What was the clock speed of the first generation of the PDP-11 with the KA11 cpu? This sounds like something that should be easily googlable but so far I have found nothing. I'm also interested in what the instructions per clock (or clocks per instruction) was for that.
This link describes the PDP-11/20 as having a speed of 800 nanoseconds. That works out as 1.25 MHz.
Because that speed is the speed of the memory, (which is tightly connected to the speed of the CPU), and because the databus is no wider than 16 bits, that means that the PDP-11 will at most execute one instruction per clock cycle. And that speed precludes other memory accesses, like DMA or instruction operands, use of the stack or immediate data, etc. So many instructions will take somewhere between 1 and 5 clock cycles.
There was no clock. The way it worked was the Unibus and KA11 were intimate. To read a word from the bus, maybe core, maybe something else, the cpu put out address, control bits and data if write, wait some Unibus specified delay nanoseconds, then assert master sync. The slave decoded the master sync, address, and control then read the data or output data with slave sync. The cpu would see slave sync, wait for skew, take the data if reading, turn off master sync and wait some Unibus specified nanoseconds. The slave device slave sync response time set the speed of the transfer. The KA11 took the data through the data path according to the current machine state or instruction. The ALU in the data path had two distinct speeds. If there was no carry, move, bit test, etc, the fast time was used. If there was a carry involved, increment, add, etc, the slow time was used. The two times were set by R and C values on a 74121 dual one shot timer chip.

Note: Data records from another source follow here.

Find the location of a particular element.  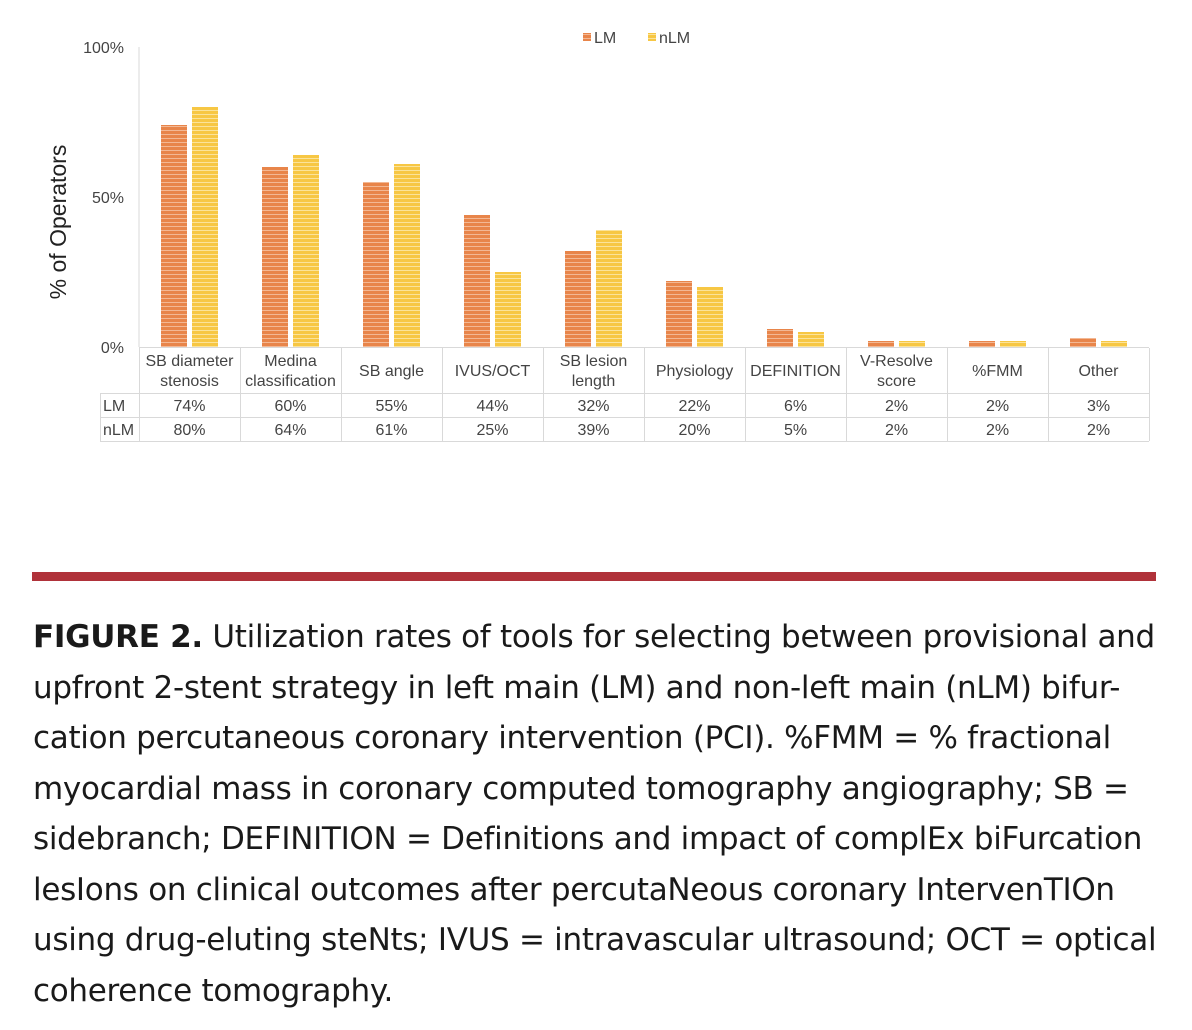

legend-swatch-LM is located at coordinates (587, 37).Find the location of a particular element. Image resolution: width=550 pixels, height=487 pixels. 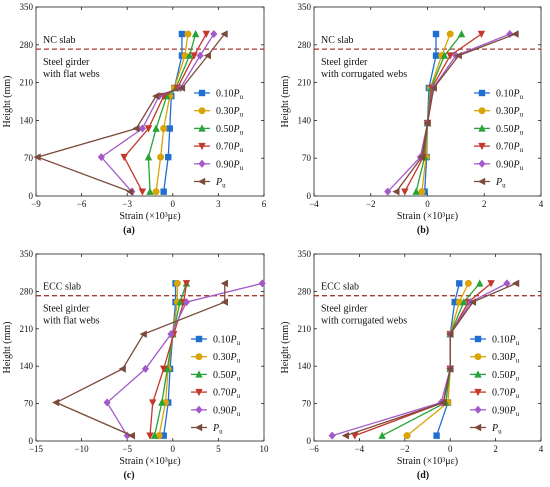

x-tick-label: 6 is located at coordinates (264, 204).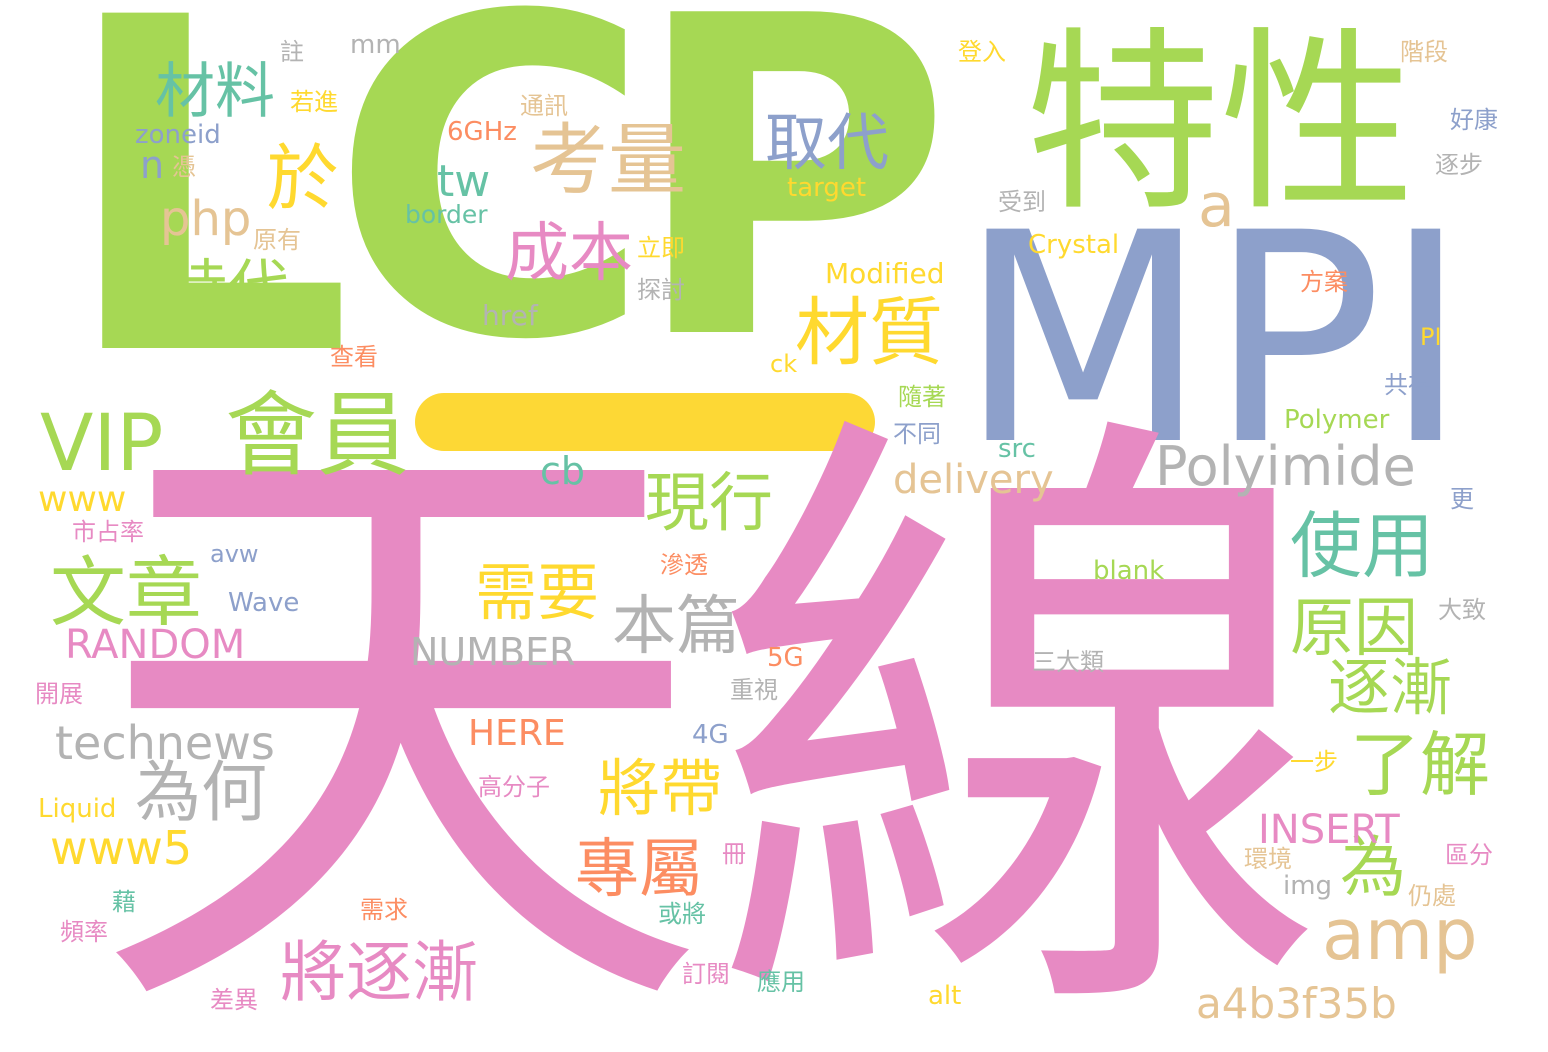 Image resolution: width=1548 pixels, height=1052 pixels. Describe the element at coordinates (944, 996) in the screenshot. I see `word-alt: alt` at that location. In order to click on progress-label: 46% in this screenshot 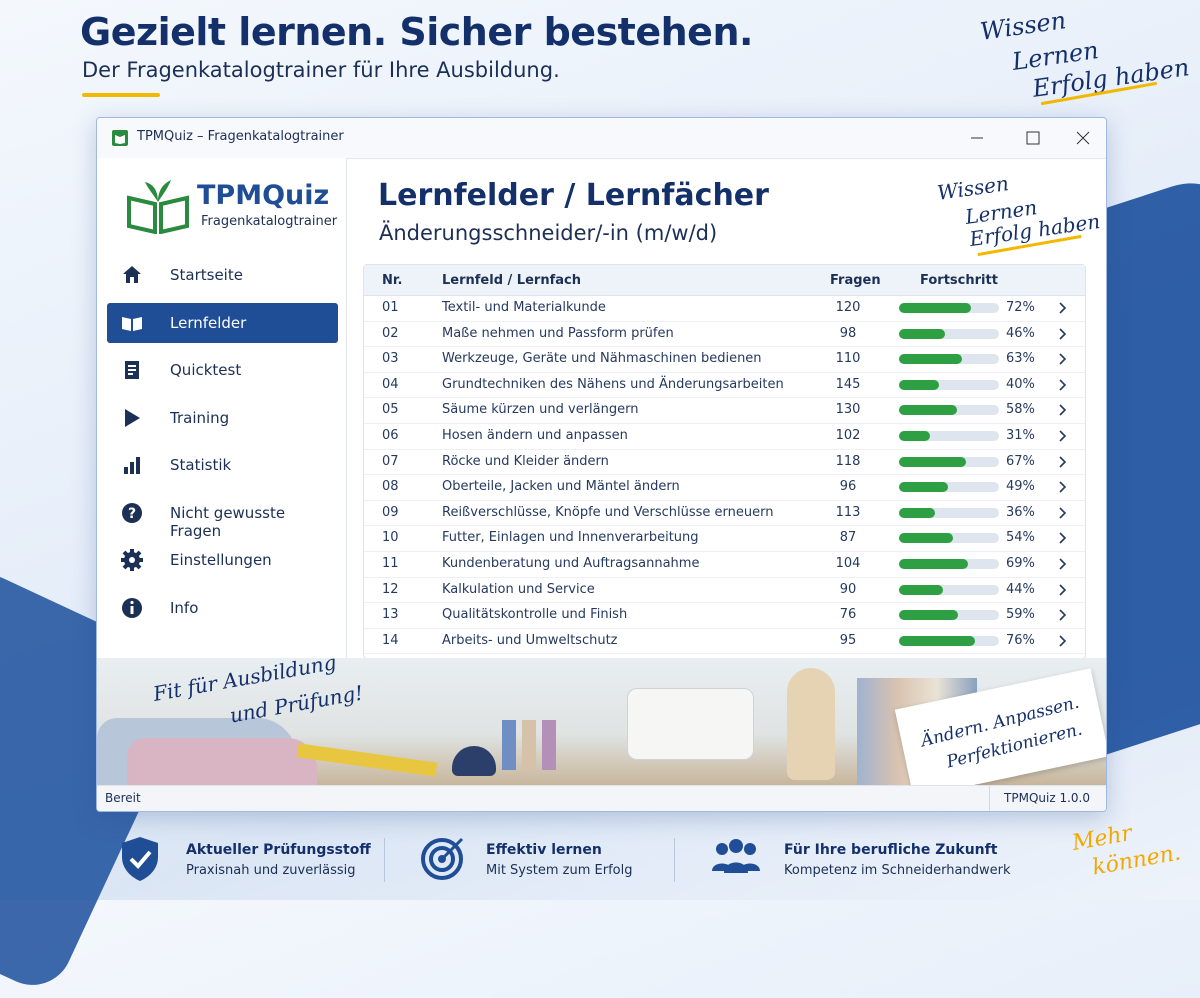, I will do `click(1020, 333)`.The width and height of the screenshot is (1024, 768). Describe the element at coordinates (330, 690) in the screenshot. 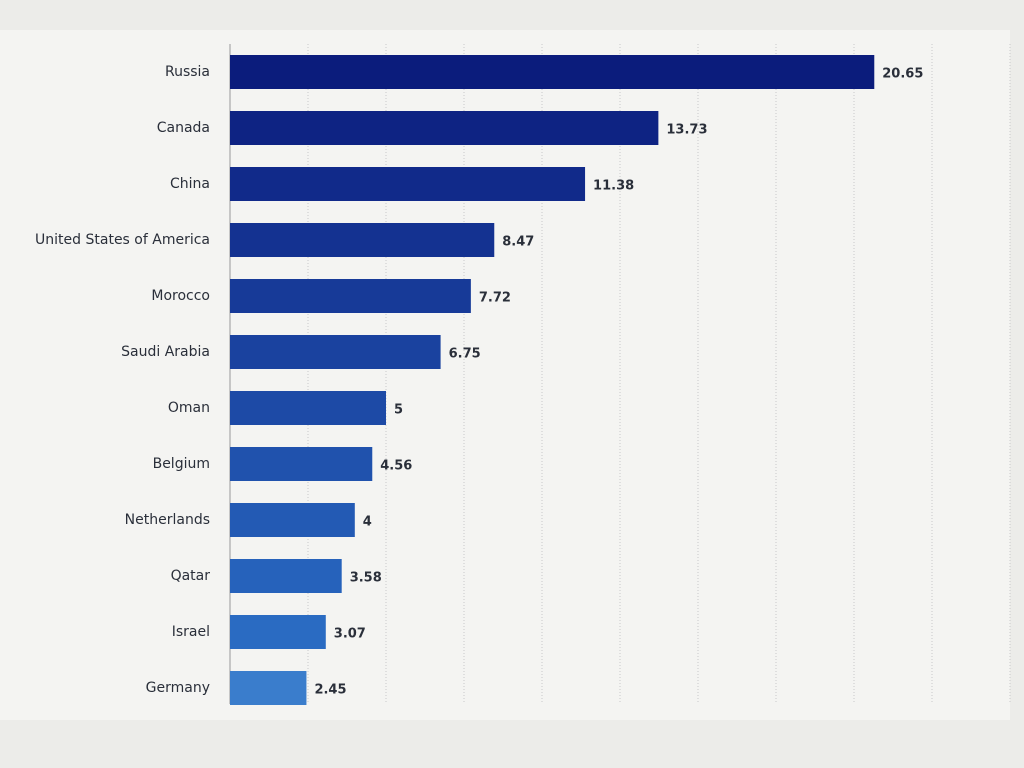

I see `value-label: 2.45` at that location.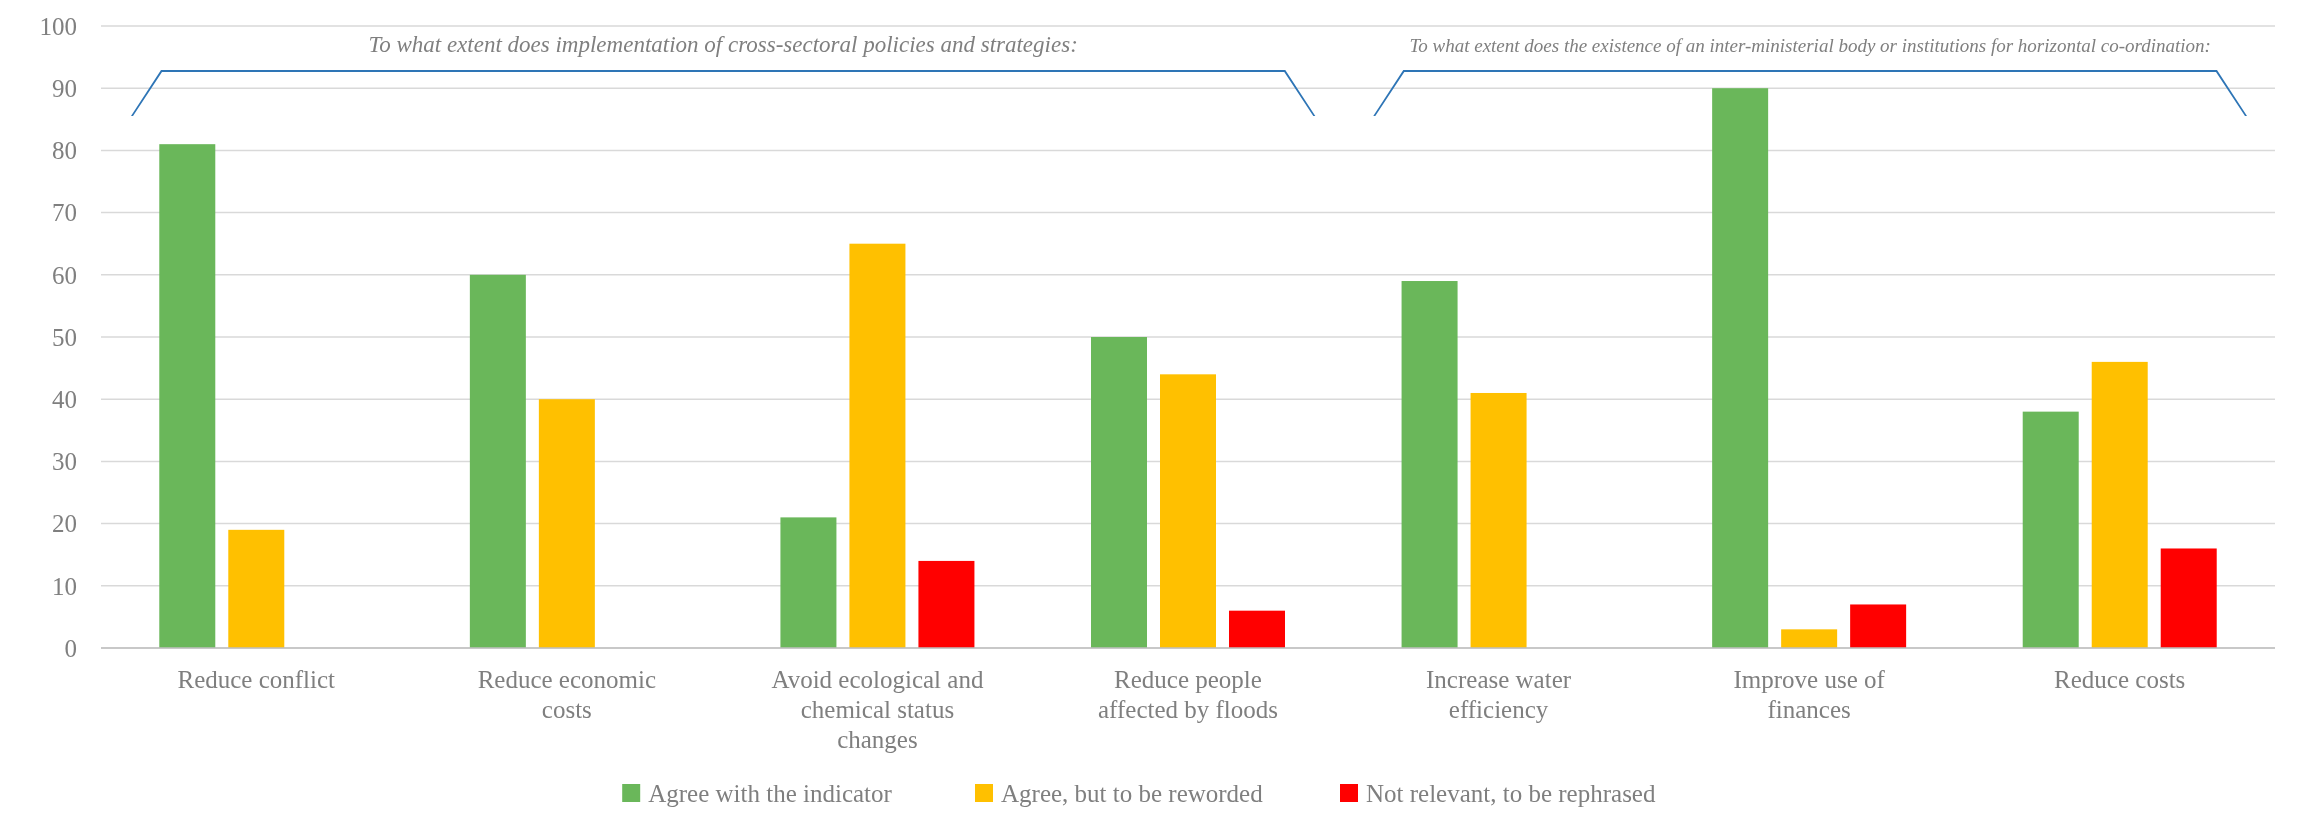 The height and width of the screenshot is (832, 2307). I want to click on x-tick-label: Increase water efficiency, so click(1499, 694).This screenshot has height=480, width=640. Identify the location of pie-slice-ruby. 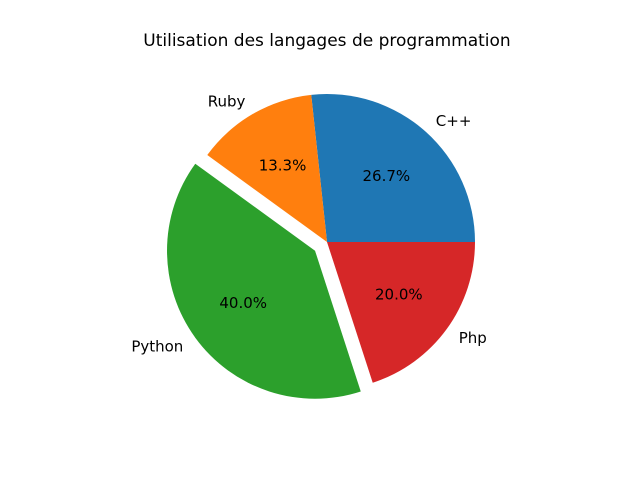
(267, 168).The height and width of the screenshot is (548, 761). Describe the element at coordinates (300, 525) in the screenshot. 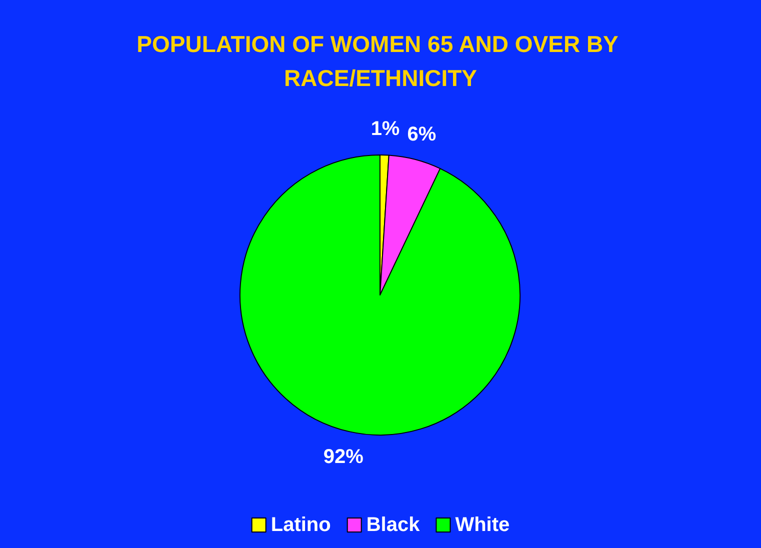

I see `legend-label: Latino` at that location.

Bottom line, the asynchronous RC timing in the core memory, and the asynchronous RC timing in the CPU set the speed of the system. There was no 10 MHz oscillator. All the other PDP-11 processors were microcoded and had oscillators. Speed of execution of a program still depended on memory access time.
Remember, core, with a destructive read, required a write to restore the data that was read. In the PDP-8 the CPU did the restore. In the PDP-11 each core subsystem did it's own restore. That made interleave possible. The machine I used had 12K words of core in 3 4K word banks. The bottom 8K words of addresses were split between the two bottom 4K word subsystems. Rather than decoding address bits 13, 14, and 15 to select a memory system bits 1, 14, and 15 were used. Odd words were in one bank, even words in the other. With the program counter stepping through sequential words like mov #32, @#56, the words would come from alternate banks. A core subsystem with an 800 ns read access and a 2 microsecond cycle time allows the second word read to happen while the first word restore is still in progress. A program loop speed would then depend on whether the program was in the first 8k words with interleave or the last 4K word bank (selected by address bits 13, 14, and 15) without interleave.
I don't know whether DEC typically shipped these machines with interleaved memory. Systems with 2 or 4 memories were interleaved at least in some cases by the installing technician.
DMA, using the Unibus, transferred data similarly. The NPR, non processor request, and NPG, non processor grant, transferred Unibus mastership then the the IO device would do like the CPU and read or write. Interleave worked there too if there were multiple sequential words to transfer. If the IO device was run from a 10 MHz clock then the slave sync wouldn't be noticed until the next clock like a microcoded PDP-11/05.